TASK OBJECTIVE
In the listing, starting at the line that contains "You are a GUI" and ending at the line that contains "point(266,175)", switch "purple" to "green" and give those lines again with nothing else changed. Please leave the pictures out of your answer.

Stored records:

##########

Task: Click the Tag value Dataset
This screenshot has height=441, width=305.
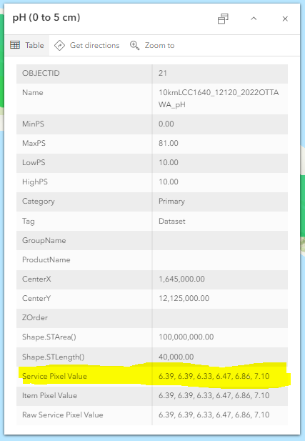Action: (x=172, y=221)
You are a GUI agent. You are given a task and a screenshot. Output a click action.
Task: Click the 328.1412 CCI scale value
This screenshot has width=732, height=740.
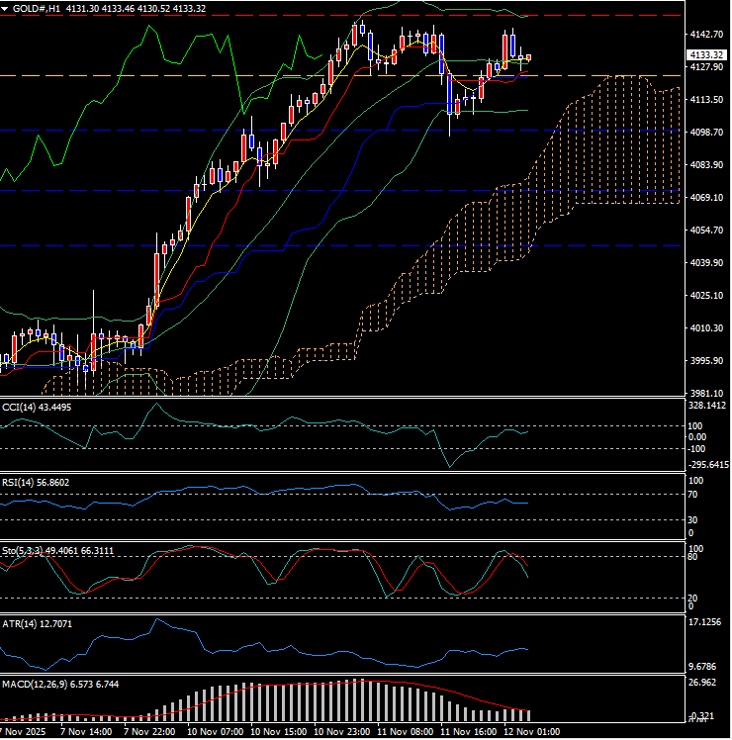(706, 406)
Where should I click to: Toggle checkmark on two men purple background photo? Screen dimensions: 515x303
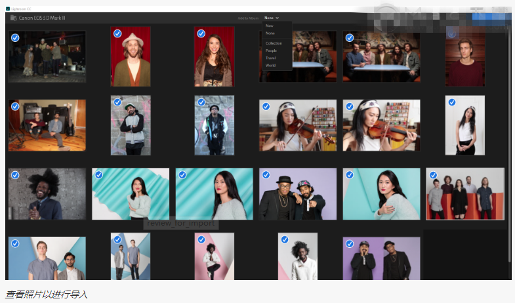point(266,175)
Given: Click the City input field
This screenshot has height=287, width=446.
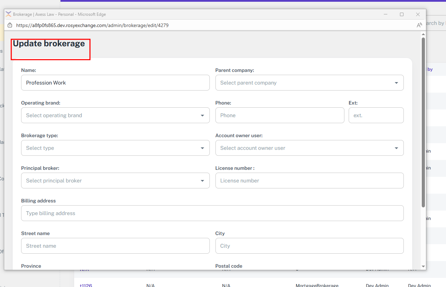Looking at the screenshot, I should pos(309,246).
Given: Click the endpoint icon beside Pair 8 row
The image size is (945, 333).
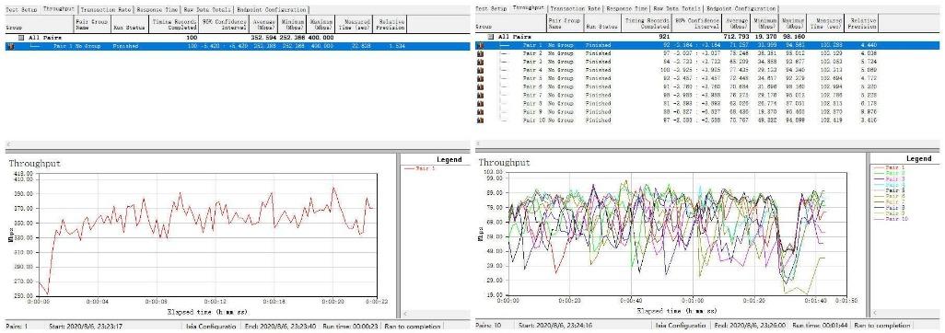Looking at the screenshot, I should 481,104.
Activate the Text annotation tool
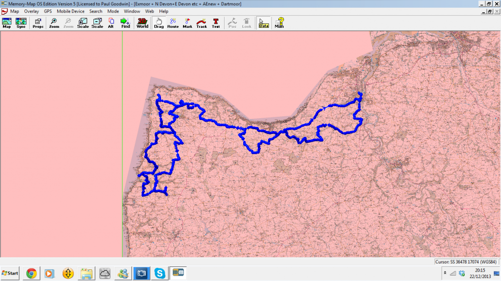Image resolution: width=501 pixels, height=281 pixels. coord(216,23)
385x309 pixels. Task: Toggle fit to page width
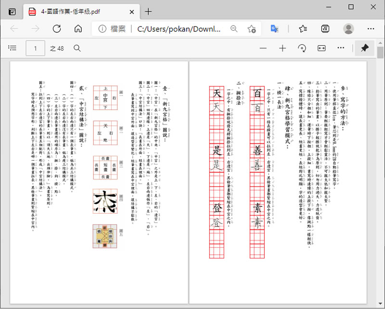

##########

RESULT OF THE TASK
You are a GUI agent. You are given a task and a screenshot. Output a click action.
Task: Click the 328.1412 CCI scale value
This screenshot has width=732, height=740.
(706, 406)
Where should I click to: Toggle checkmark on two men green background photo? Screen dimensions: 515x303
point(266,175)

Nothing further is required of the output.